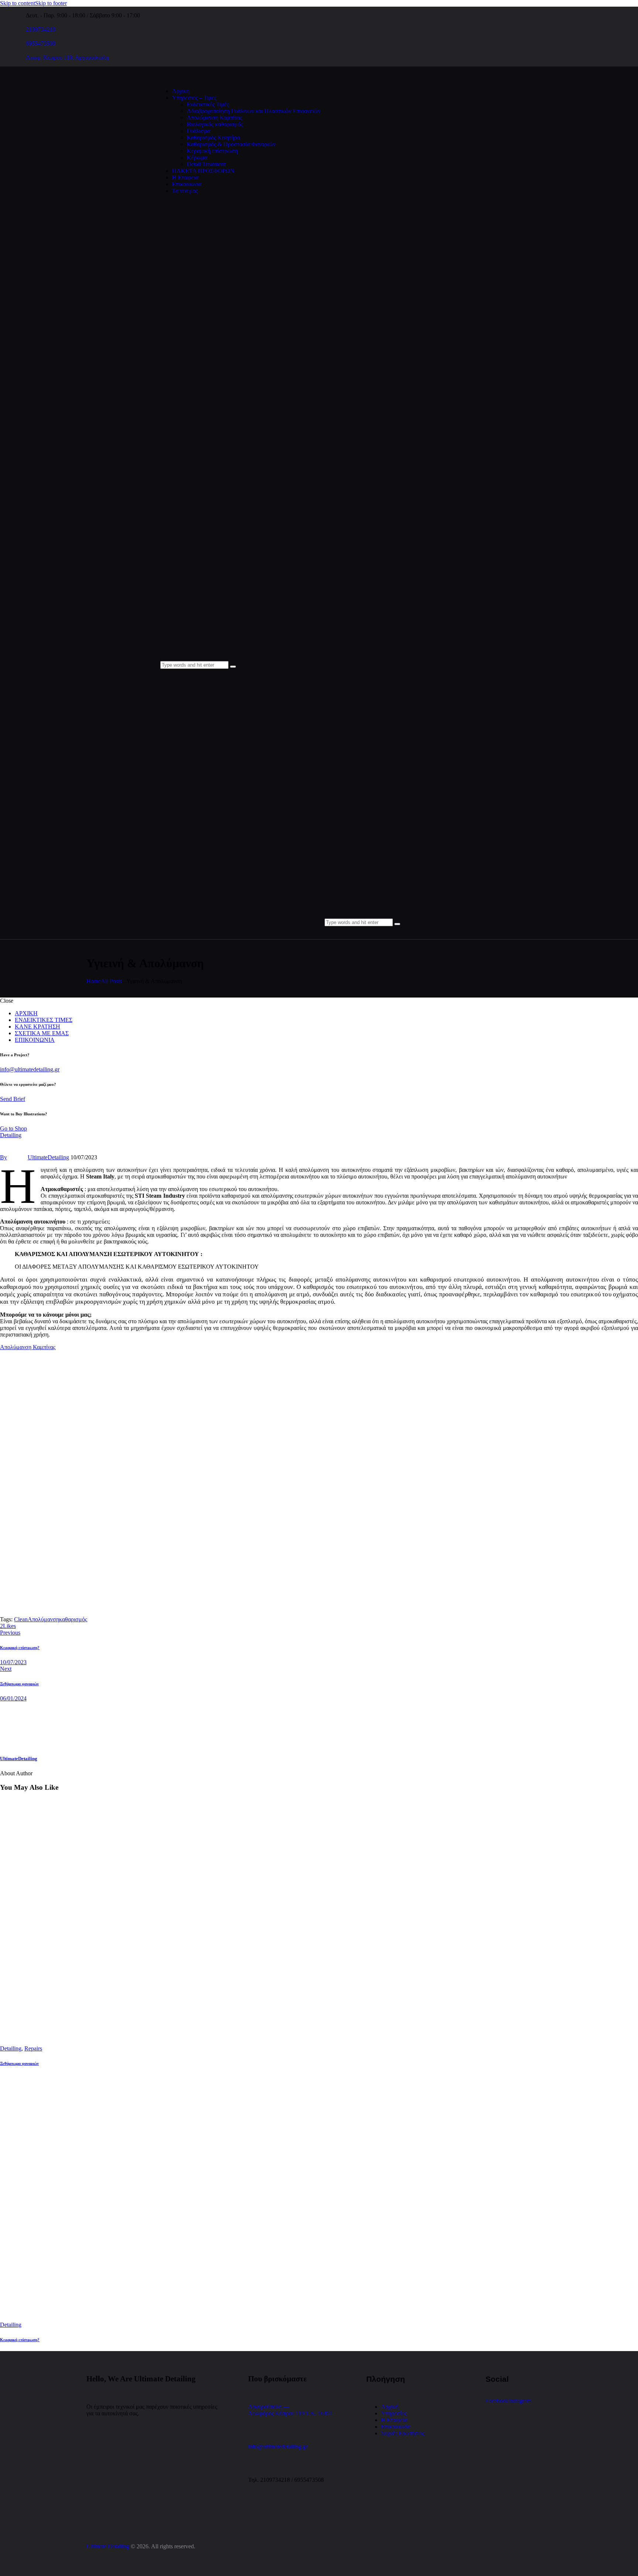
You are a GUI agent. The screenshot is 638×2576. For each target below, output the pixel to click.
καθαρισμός (73, 1619)
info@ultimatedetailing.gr (29, 1069)
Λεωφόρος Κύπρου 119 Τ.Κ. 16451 (290, 2413)
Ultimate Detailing (107, 2546)
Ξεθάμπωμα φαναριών (19, 2063)
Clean (21, 1619)
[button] (8, 1626)
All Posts (111, 981)
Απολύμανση (43, 1619)
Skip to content (17, 3)
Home (93, 981)
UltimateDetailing (18, 1758)
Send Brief (12, 1099)
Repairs (33, 2048)
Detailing (10, 1135)
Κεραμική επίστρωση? (20, 2339)
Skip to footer (51, 3)
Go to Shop (13, 1128)
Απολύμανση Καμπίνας (27, 1347)
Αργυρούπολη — (268, 2407)
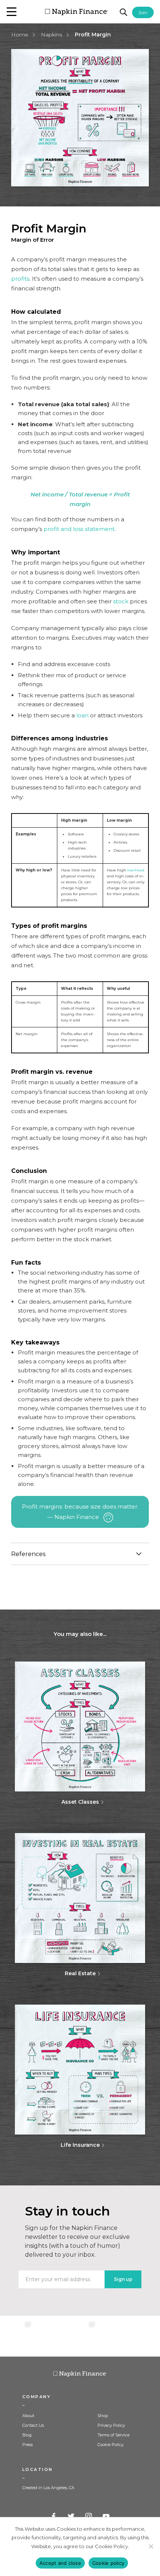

◆ ◆ ◆ ◆ ◆ ◆ ◆

Problem statement:
Retype exactly, and only, the lines above from the one where "Ξεθάμπωμα φαναριών (19, 2063)" occurs up to and including the one where "Detailing (10, 1135)" occurs.

Output:
Ξεθάμπωμα φαναριών (19, 2063)
Clean (21, 1619)
[button] (8, 1626)
All Posts (111, 981)
Απολύμανση (43, 1619)
Skip to content (17, 3)
Home (93, 981)
UltimateDetailing (18, 1758)
Send Brief (12, 1099)
Repairs (33, 2048)
Detailing (10, 1135)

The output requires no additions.